At the time of an Award of an Option, the Participant shall enter into an Award
Agreement with the Company in a form specified by the Committee, agreeing to the terms and conditions of the Award and such other matters as the Committee shall in its sole discretion determine.
(v)
Limitations on Value of Exercisable Incentive Stock Options
. The aggregate Market Value of the Shares with respect to
which Incentive Stock Options are exercisable for the first time by a Participant in any calendar year shall not exceed $100,000.
(vi)
Eligible Recipients of Incentive Stock Options.
Incentive Stock Options may be granted by the Committee only to
employees of the Company or its Affiliates.
(vii) Incentive Stock Options must be granted no later than 10 years from the date the
Plan is adopted or approved by the stockholders, whichever is earlier.
(b)
Stock Appreciation Rights.
The Committee is hereby
authorized to grant Stock Appreciation Rights to Participants with the following terms and conditions and with such additional terms and conditions not inconsistent with the provisions of the Plan as the Committee shall determine:
(i)
General
. A Stock Appreciation Right shall, upon its exercise, entitle the Participant to whom such Stock Appreciation
Right was granted to receive a number of Shares or cash or combination thereof, as the Committee in its discretion shall determine, the aggregate value of which (i.e., the sum of the amount of cash and/or Market Value of such Shares on date of
exercise) shall equal (as nearly as possible, it being understood that the Company shall not issue any fractional shares) the amount by which the Market Value per Share on the date of such exercise shall exceed the exercise price of such Stock
Appreciation Right, multiplied by the number of Shares with respect to which such Stock Appreciation Right shall have been exercised.
(ii)
Related Options
. A Stock Appreciation Right may be Related to an Option or may be granted independently of any Option
as the Committee shall from time to time in each case determine.
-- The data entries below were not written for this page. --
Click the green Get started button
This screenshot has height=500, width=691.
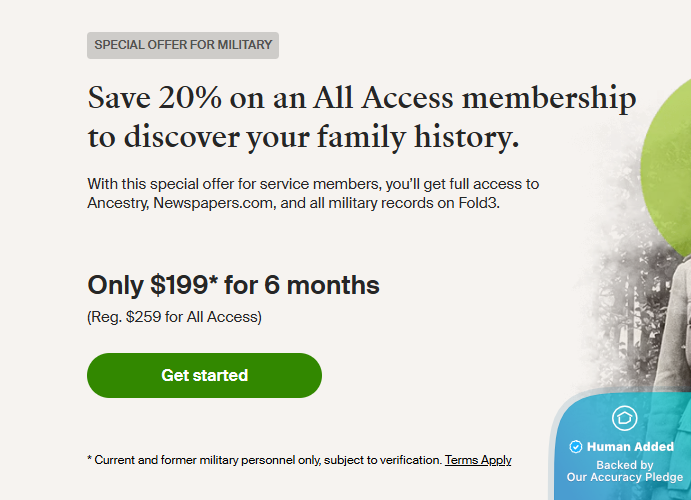(x=204, y=376)
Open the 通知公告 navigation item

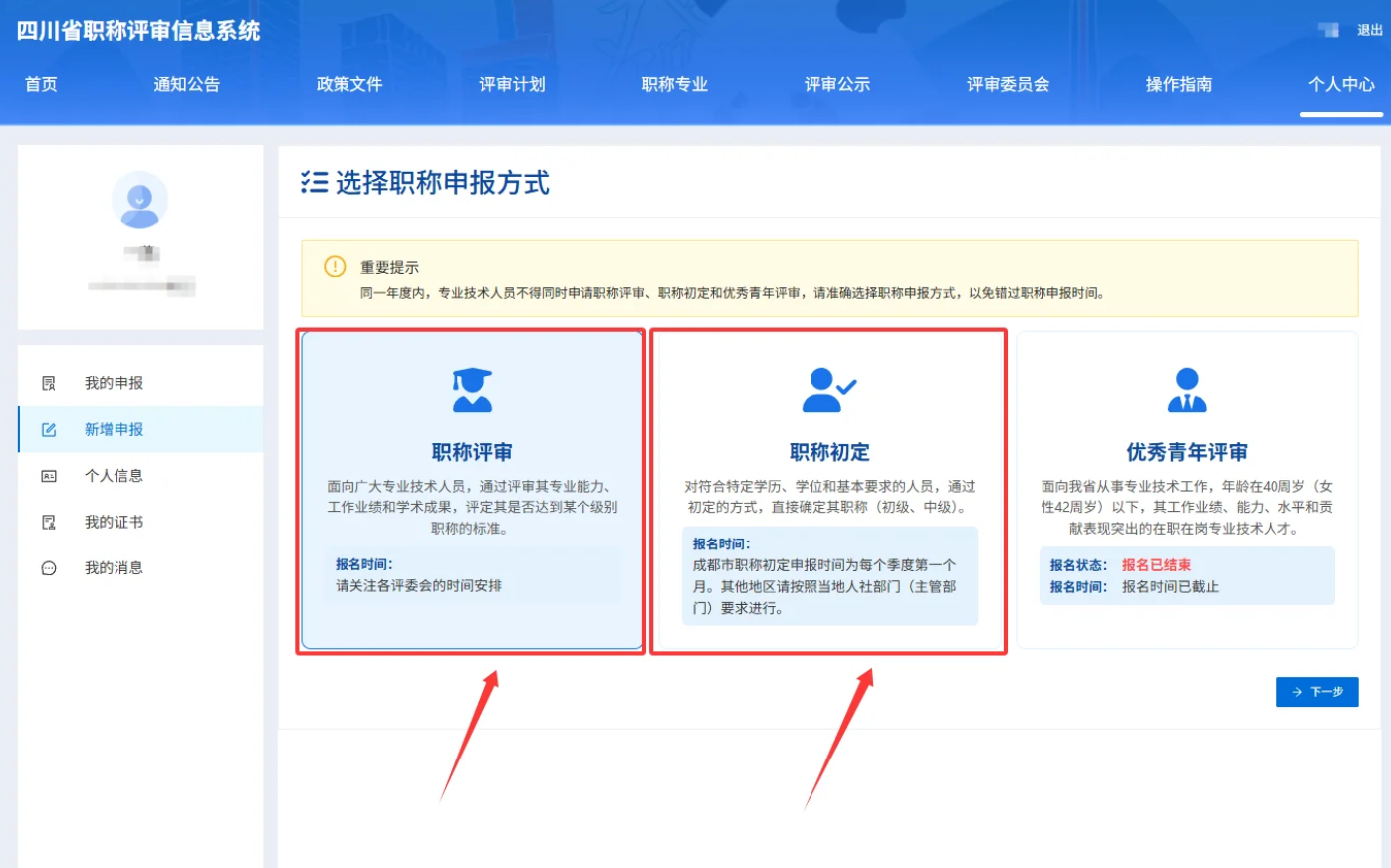coord(188,85)
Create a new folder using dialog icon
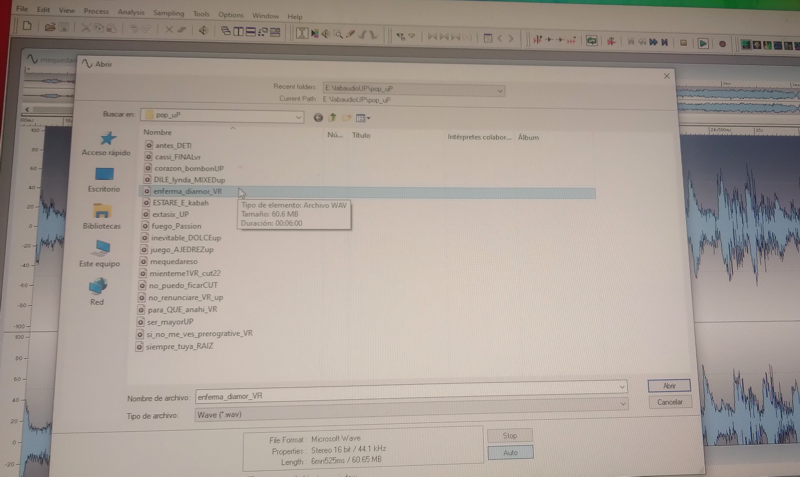Image resolution: width=800 pixels, height=477 pixels. pyautogui.click(x=346, y=118)
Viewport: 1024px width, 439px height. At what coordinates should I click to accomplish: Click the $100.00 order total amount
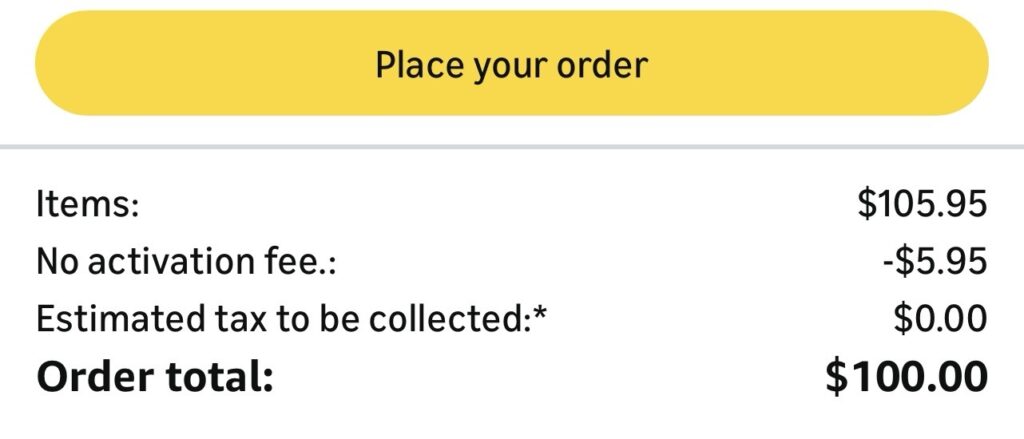(906, 378)
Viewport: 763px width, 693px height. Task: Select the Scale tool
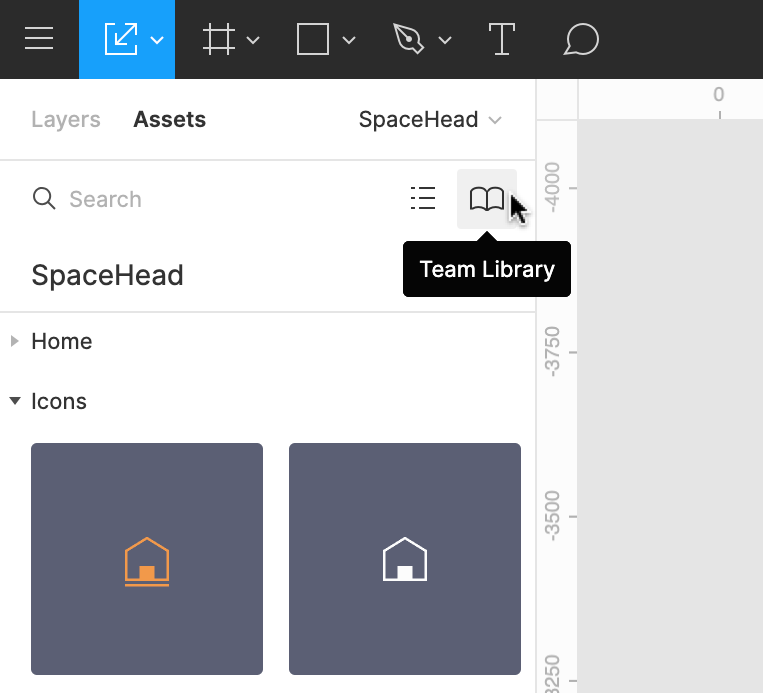(x=120, y=40)
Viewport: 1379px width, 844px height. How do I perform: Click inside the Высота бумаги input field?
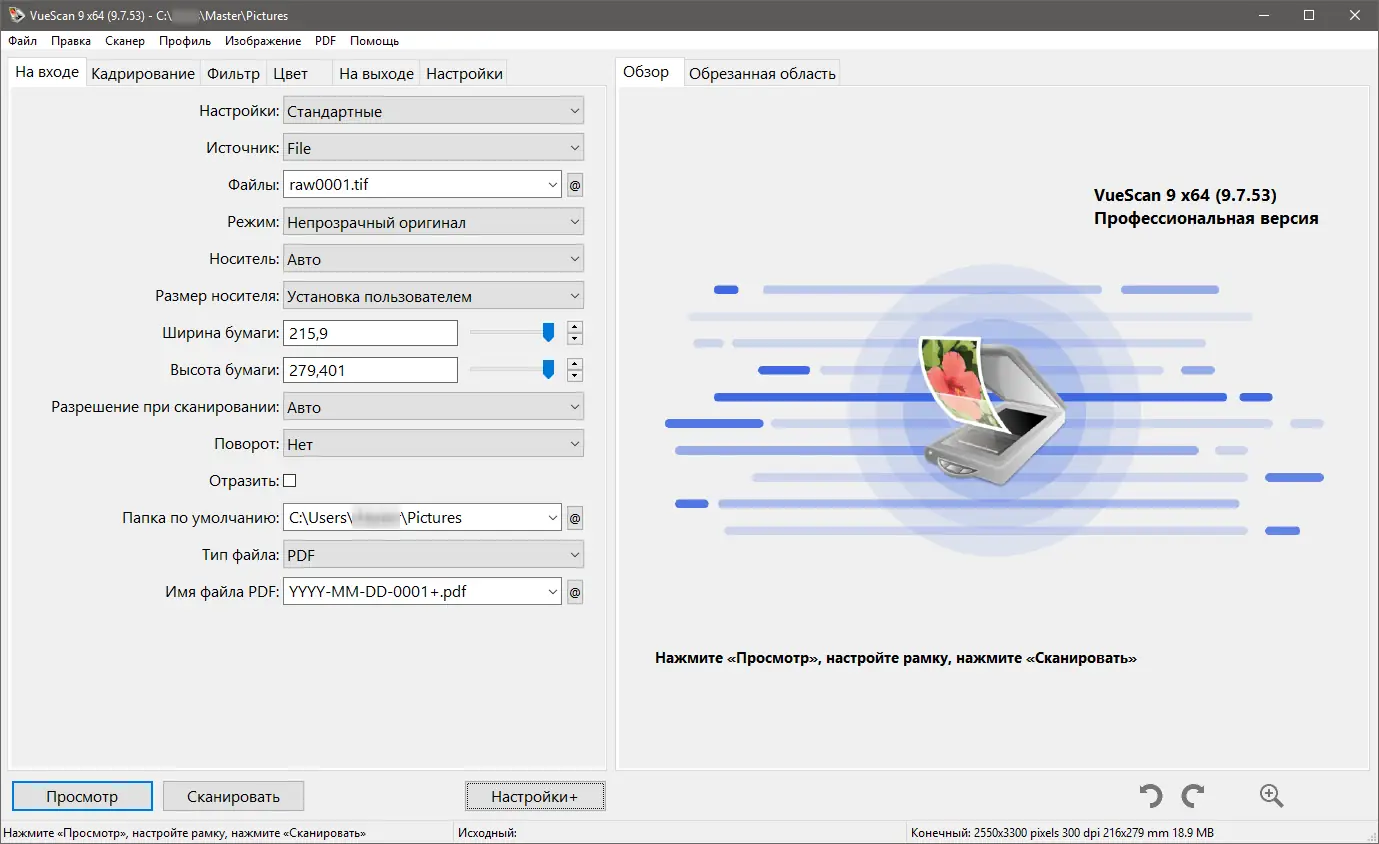click(x=370, y=370)
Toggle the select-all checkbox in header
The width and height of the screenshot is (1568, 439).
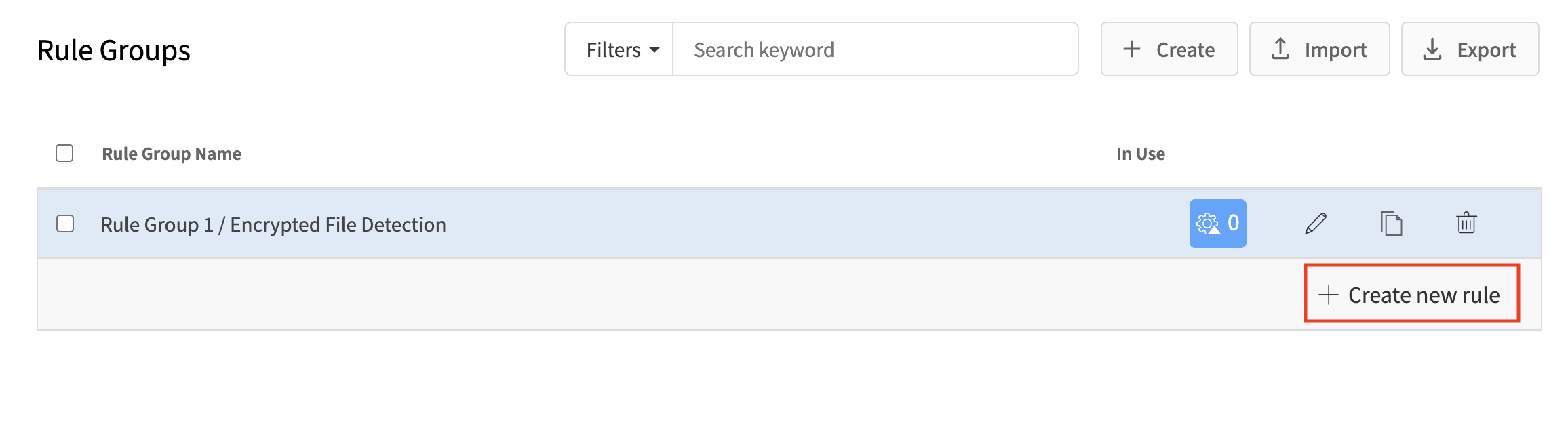[64, 153]
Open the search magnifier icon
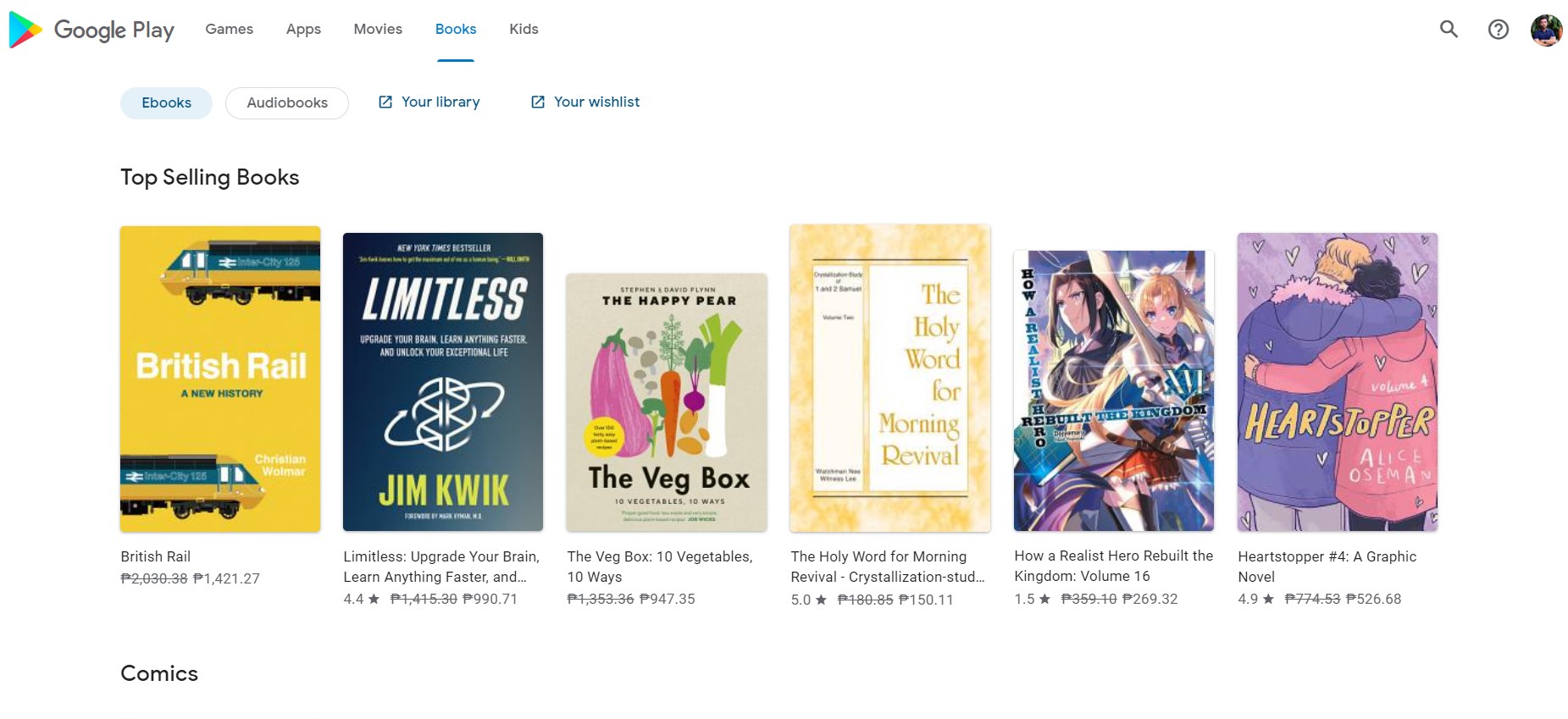The height and width of the screenshot is (719, 1568). (1449, 30)
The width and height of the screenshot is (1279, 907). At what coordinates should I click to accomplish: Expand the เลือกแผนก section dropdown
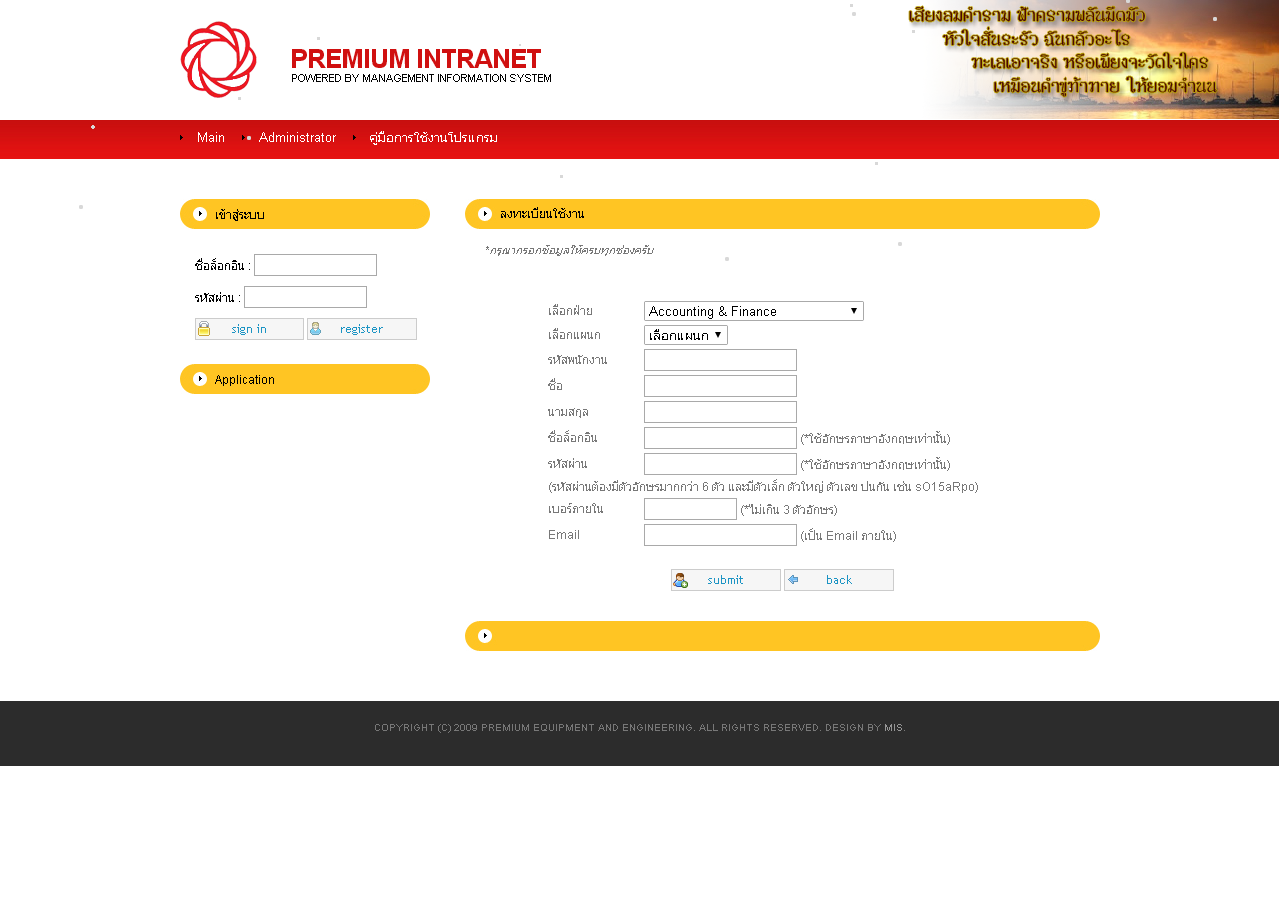pyautogui.click(x=685, y=335)
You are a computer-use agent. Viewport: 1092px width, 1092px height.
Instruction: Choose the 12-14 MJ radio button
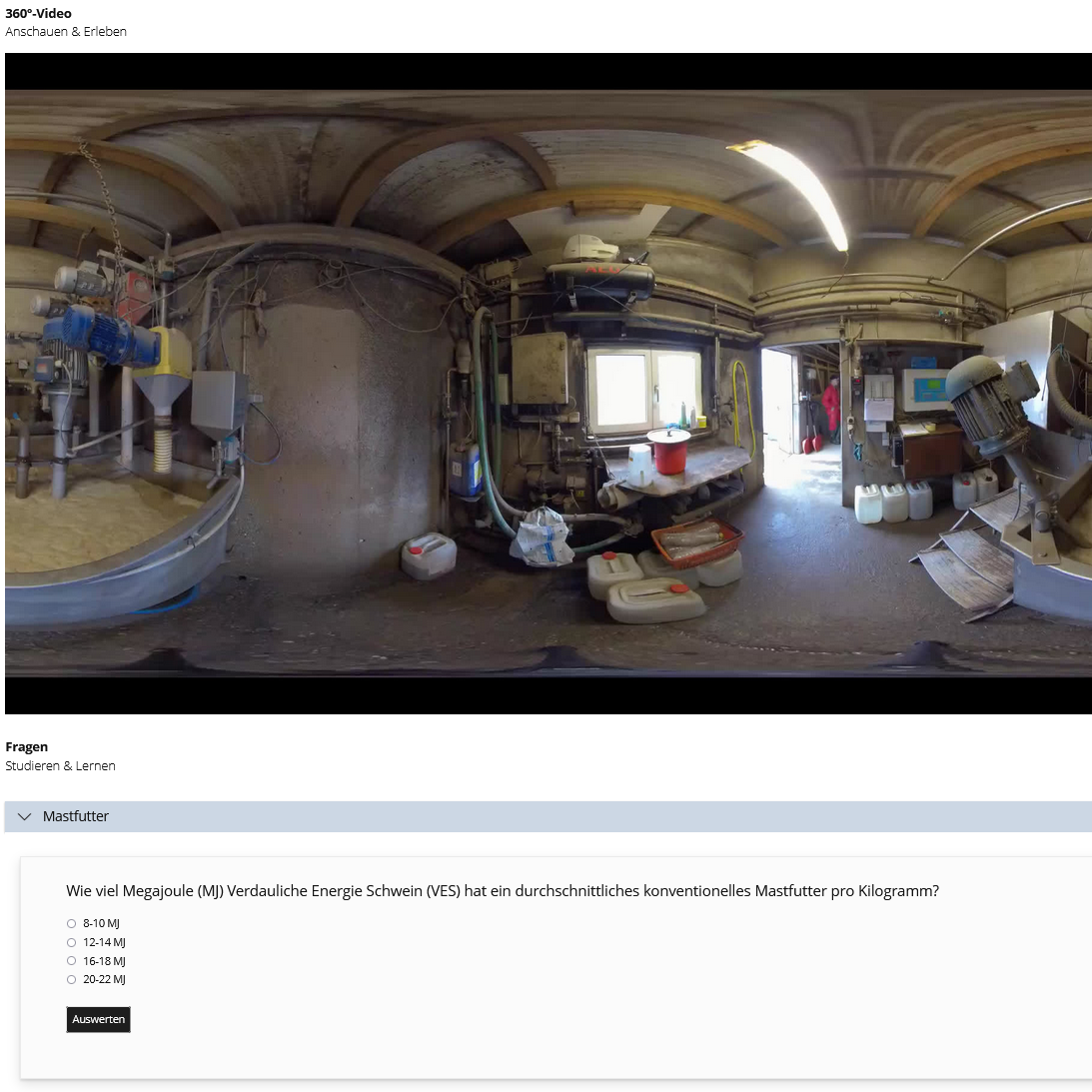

In the case of a Related Option, such Related Option shall cease to be exercisable to the extent of the Shares with respect to which the Related Stock Appreciation Right was
exercised. Upon the exercise or termination of a Related Option, any Related Stock Appreciation Right shall terminate to the extent of the Shares with respect to which the Related Option was exercised or terminated. If the Related Option
is an Incentive Stock Option, the Related Option shall satisfy all restrictions and the limitations imposed on Incentive Stock Options under paragraph (a) of this Section 5 (including, without limitation, restrictions on exercise price and
term).
(iii)
Exercise Price and Term.
The exercise price and term of each Stock Appreciation Right shall be fixed by
the Committee;
provided
that the exercise price per Share subject to a Stock Appreciation Right shall not be less than 100% of the Market Value of a Share on the date of grant of such Stock Appreciation Right;
provided further
that the
term of a Stock Appreciation Right shall not exceed 15 years.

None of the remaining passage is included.